Advanced Methods for Detecting and Pinpointing Forgeries in Digital Visual Content
Keywords:
Digital Forensics, Forgery Detection, Image Authentication, Video Analysis, Deep Learning, Feature Extraction, Convolutional Neural NetworksAbstract
Digital media manipulation has become increasingly sophisticated with the advancement of artificial intelligence and deep learning technologies, necessitating robust forgery detection mechanisms. This empirical study presents an optimized approach for detecting and localizing forgeries in digital images and videos through a comprehensive analysis of multiple detection algorithms and feature extraction techniques.
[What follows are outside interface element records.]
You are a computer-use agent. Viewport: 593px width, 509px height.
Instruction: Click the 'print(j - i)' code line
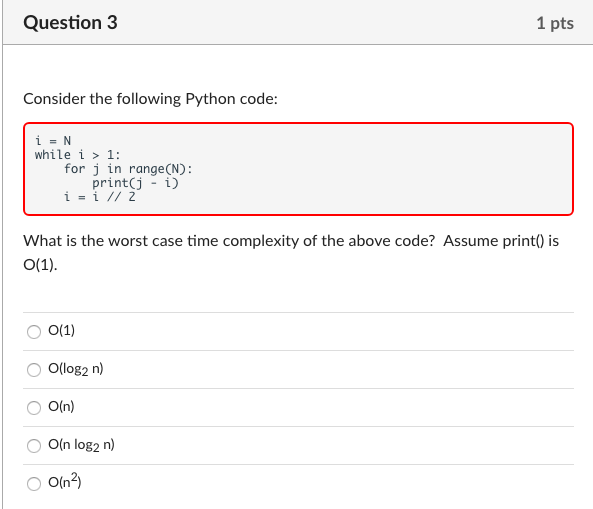pos(135,183)
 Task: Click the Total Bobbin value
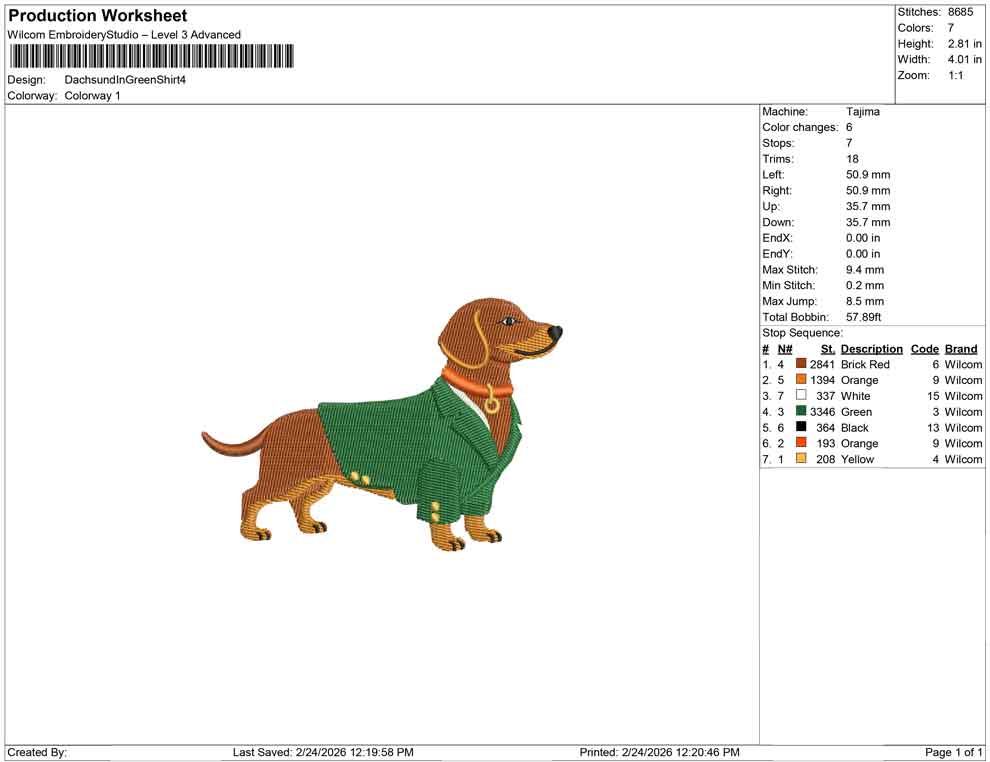pos(866,317)
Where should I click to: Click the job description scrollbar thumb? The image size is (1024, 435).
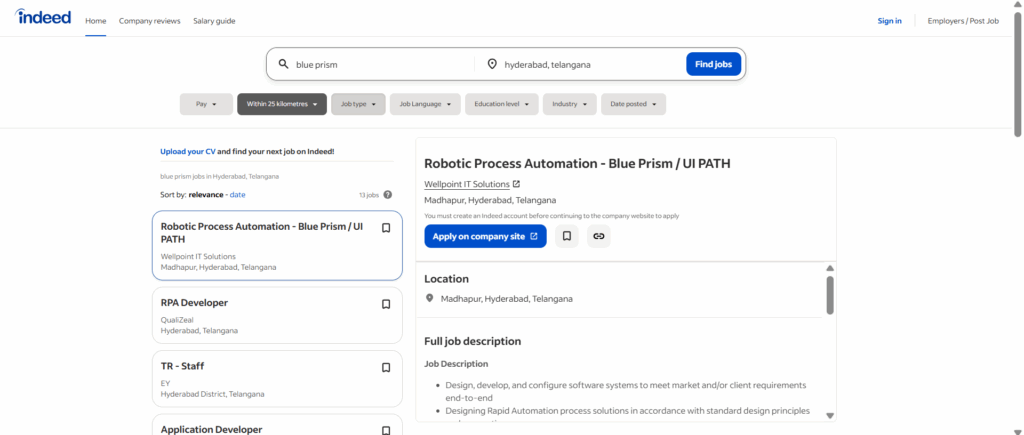coord(830,294)
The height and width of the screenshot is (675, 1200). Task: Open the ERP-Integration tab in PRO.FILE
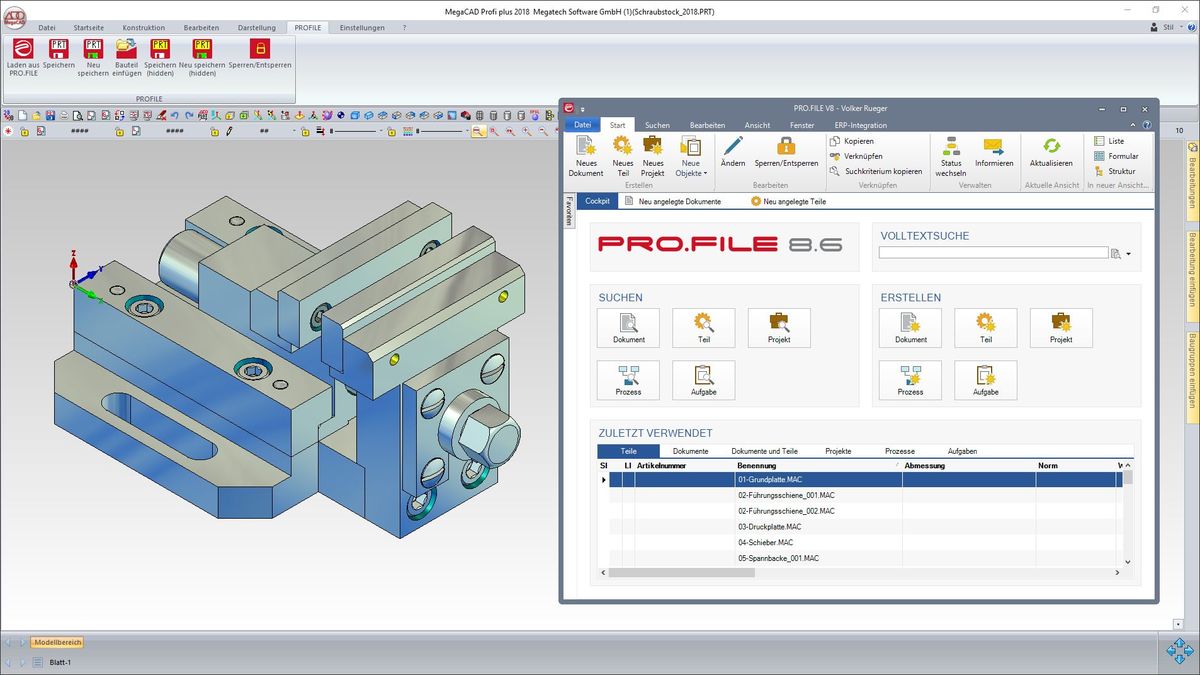point(860,125)
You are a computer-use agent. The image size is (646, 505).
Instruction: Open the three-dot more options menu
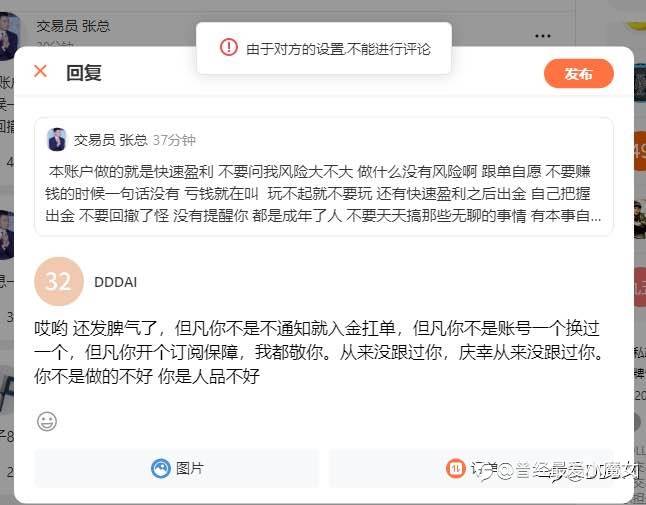coord(543,36)
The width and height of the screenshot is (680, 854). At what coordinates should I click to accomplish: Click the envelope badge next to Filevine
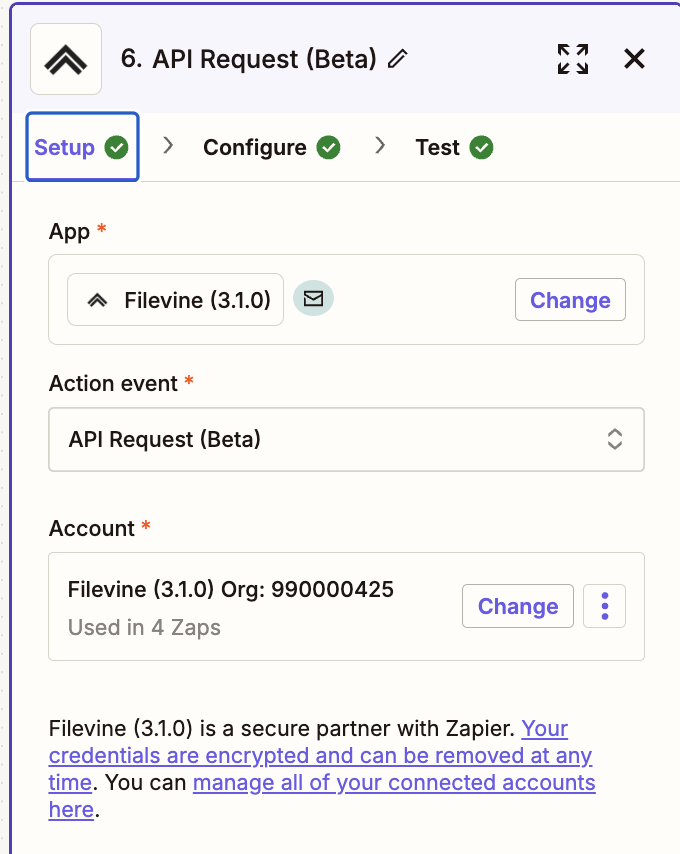313,298
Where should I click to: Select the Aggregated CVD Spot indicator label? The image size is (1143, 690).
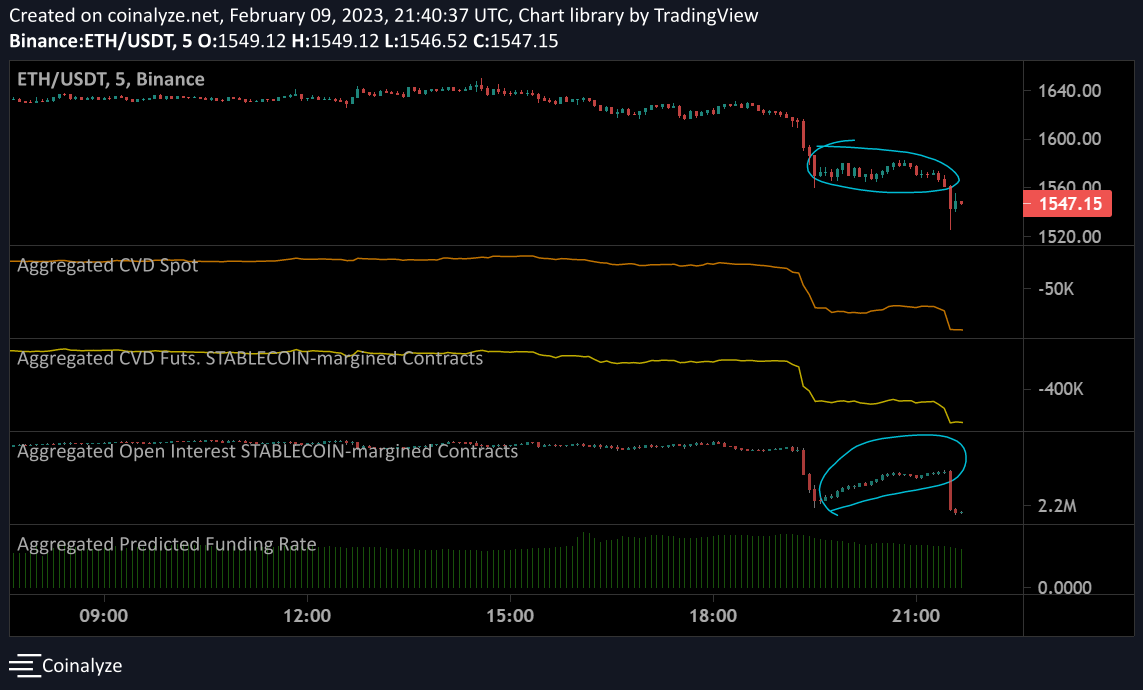[x=108, y=266]
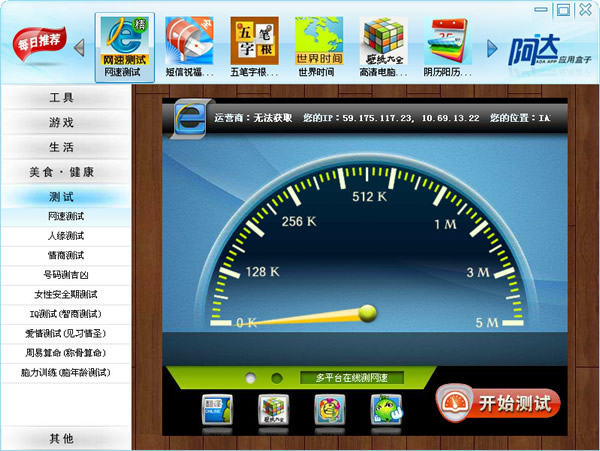Show previous recommended apps with left arrow
This screenshot has width=600, height=451.
79,48
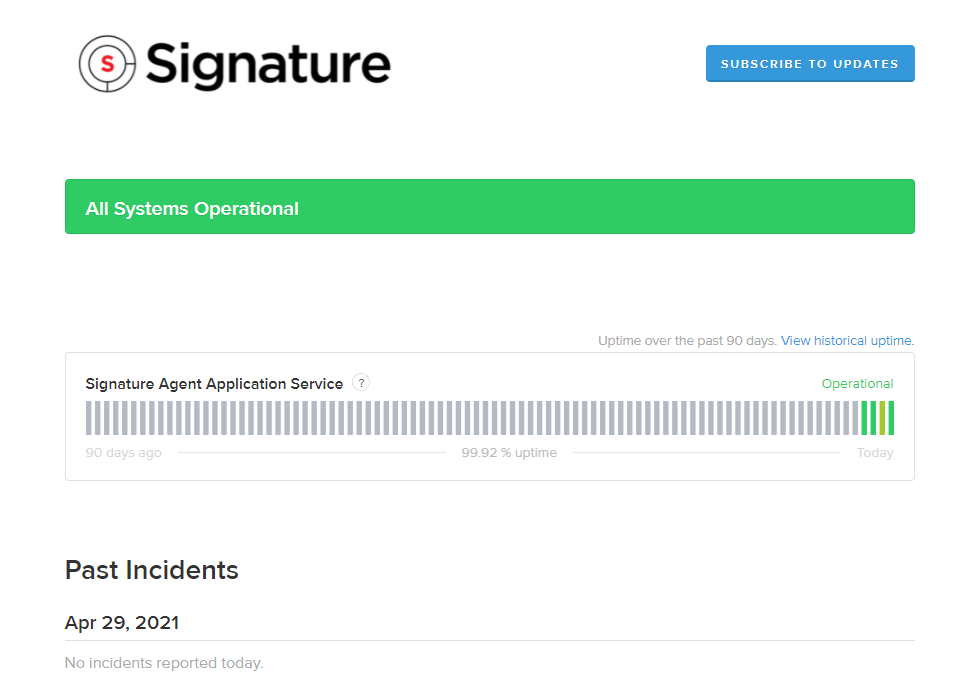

The research employs a hybrid methodology combining convolutional neural networks (CNNs) with traditional forensic analysis methods to achieve enhanced accuracy in identifying manipulated content. Our experimental evaluation was conducted on a dataset comprising 5,000 authentic and 5,000 manipulated images, along with 1,200 video sequences containing various types of forgeries including copy-move, splicing, and deepfake manipulations. The proposed optimization framework achieved an average detection accuracy of 94.7% for images and 91.3% for videos, with localization precision of 89.2% and 85.8% respectively. The study demonstrates significant improvements over existing state-of-the-art methods through feature fusion techniques and adaptive threshold optimization. Results indicate that the integration of spatial and temporal features with attention mechanisms substantially enhances forgery detection capabilities while reducing false positive rates by 23%. The research contributes to the field of digital forensics by providing a scalable solution for real-time forgery detection applications.